§ EXERCISE: Give an exact transcription limited to the lines from the one with "The height and" through the end of the entries, including both; no pictures belong in it.
- Opening Delimiter -
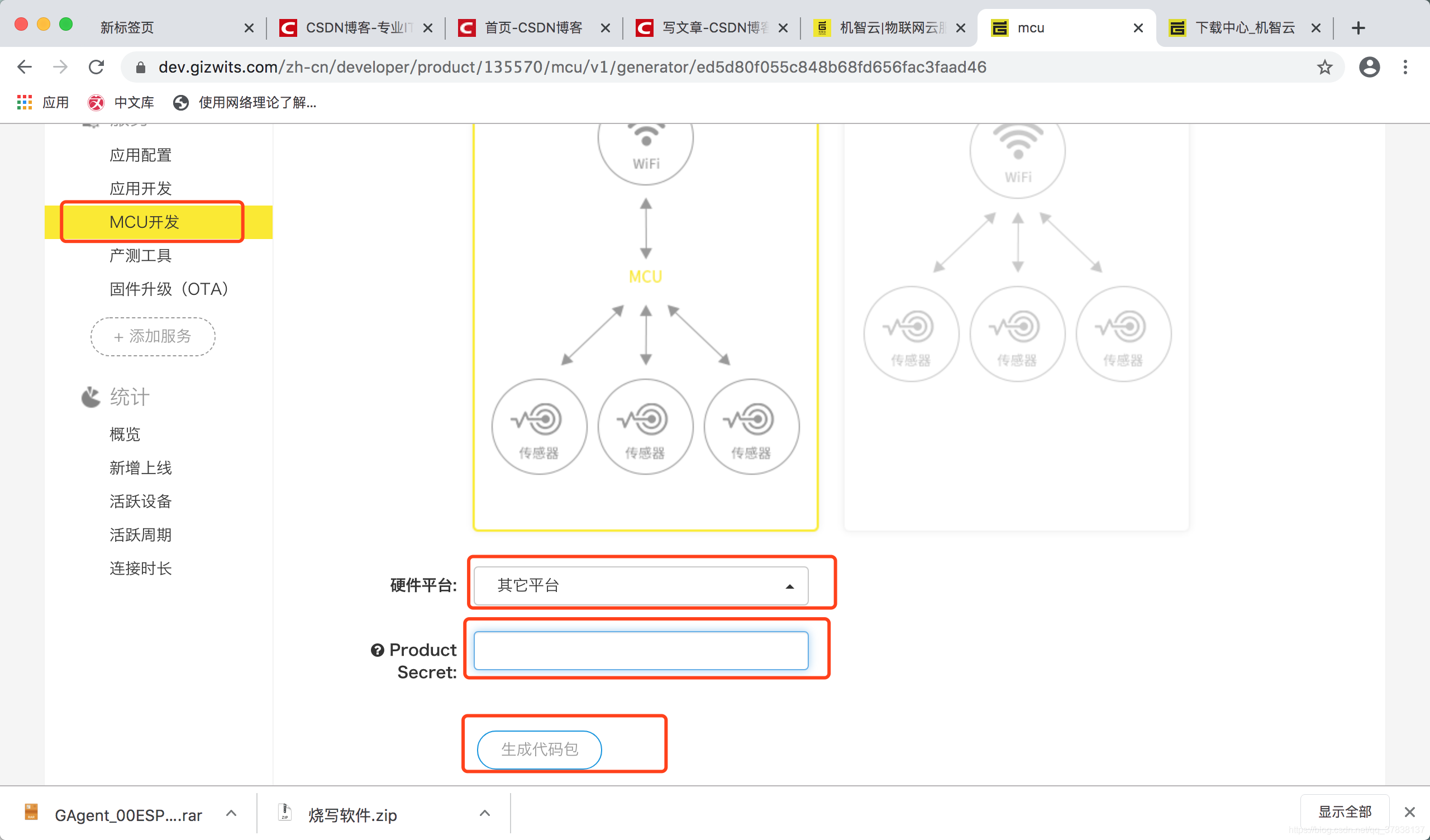This screenshot has width=1430, height=840.
Task: Click the Product Secret input field
Action: click(x=640, y=651)
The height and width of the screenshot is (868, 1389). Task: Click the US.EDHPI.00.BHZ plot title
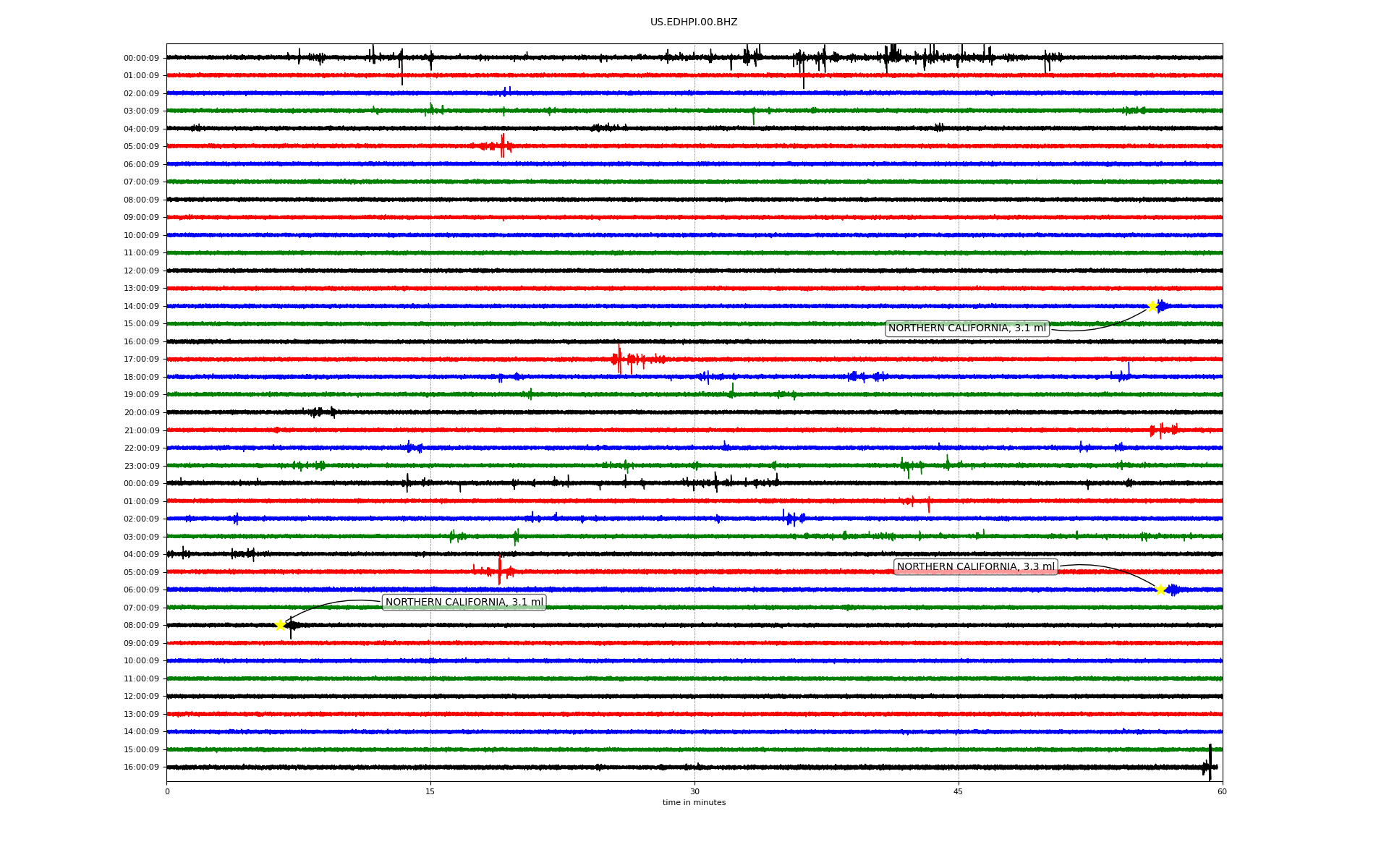pyautogui.click(x=693, y=22)
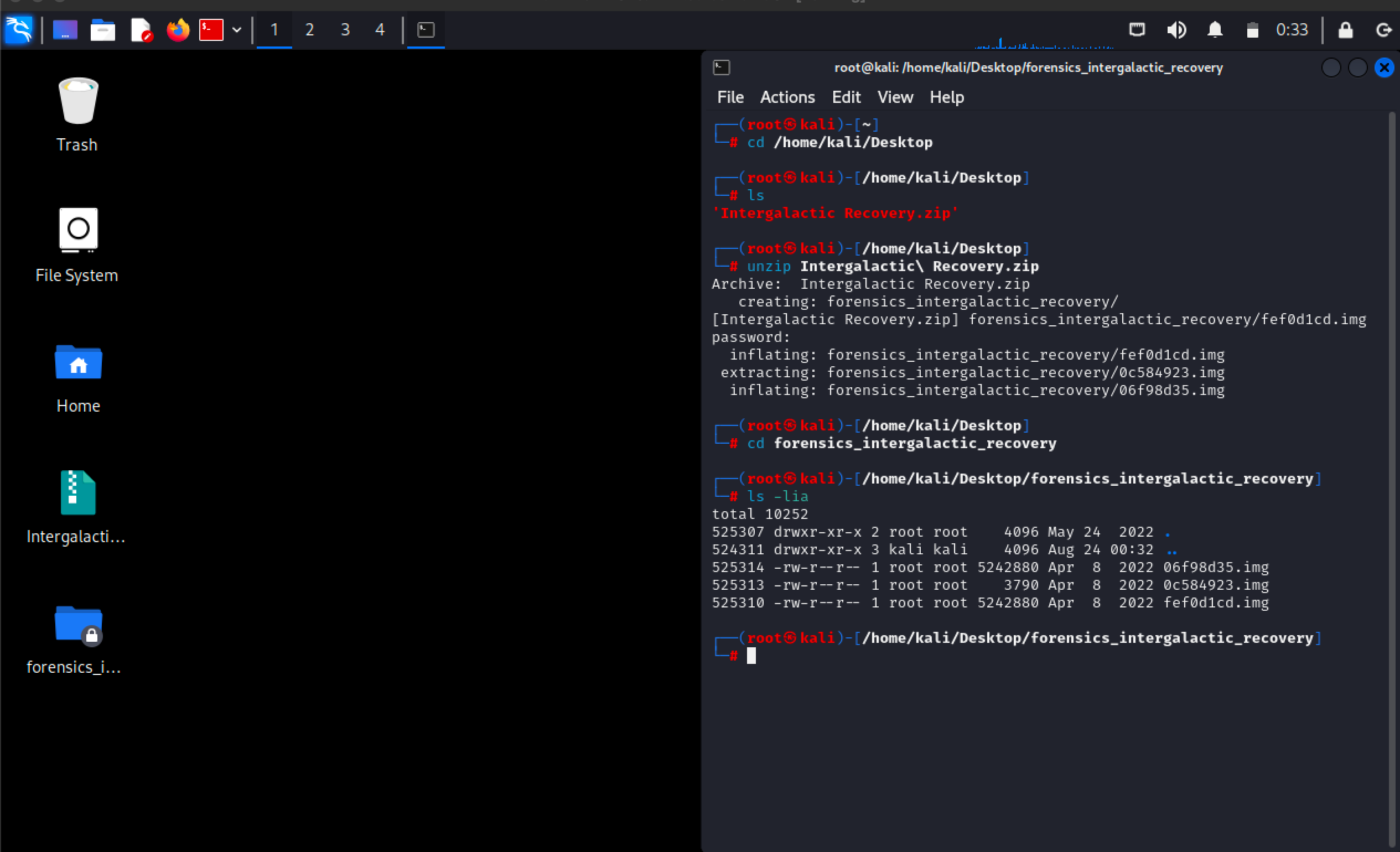The image size is (1400, 852).
Task: Open the terminal View menu
Action: click(x=895, y=97)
- Closing Delimiter -
§ RESULT OF THIS TASK:
The height and width of the screenshot is (868, 1389). Task: Click the US.EDHPI.00.BHZ plot title
pyautogui.click(x=693, y=22)
The image size is (1400, 852).
Task: Open the terminal View menu
Action: click(x=895, y=97)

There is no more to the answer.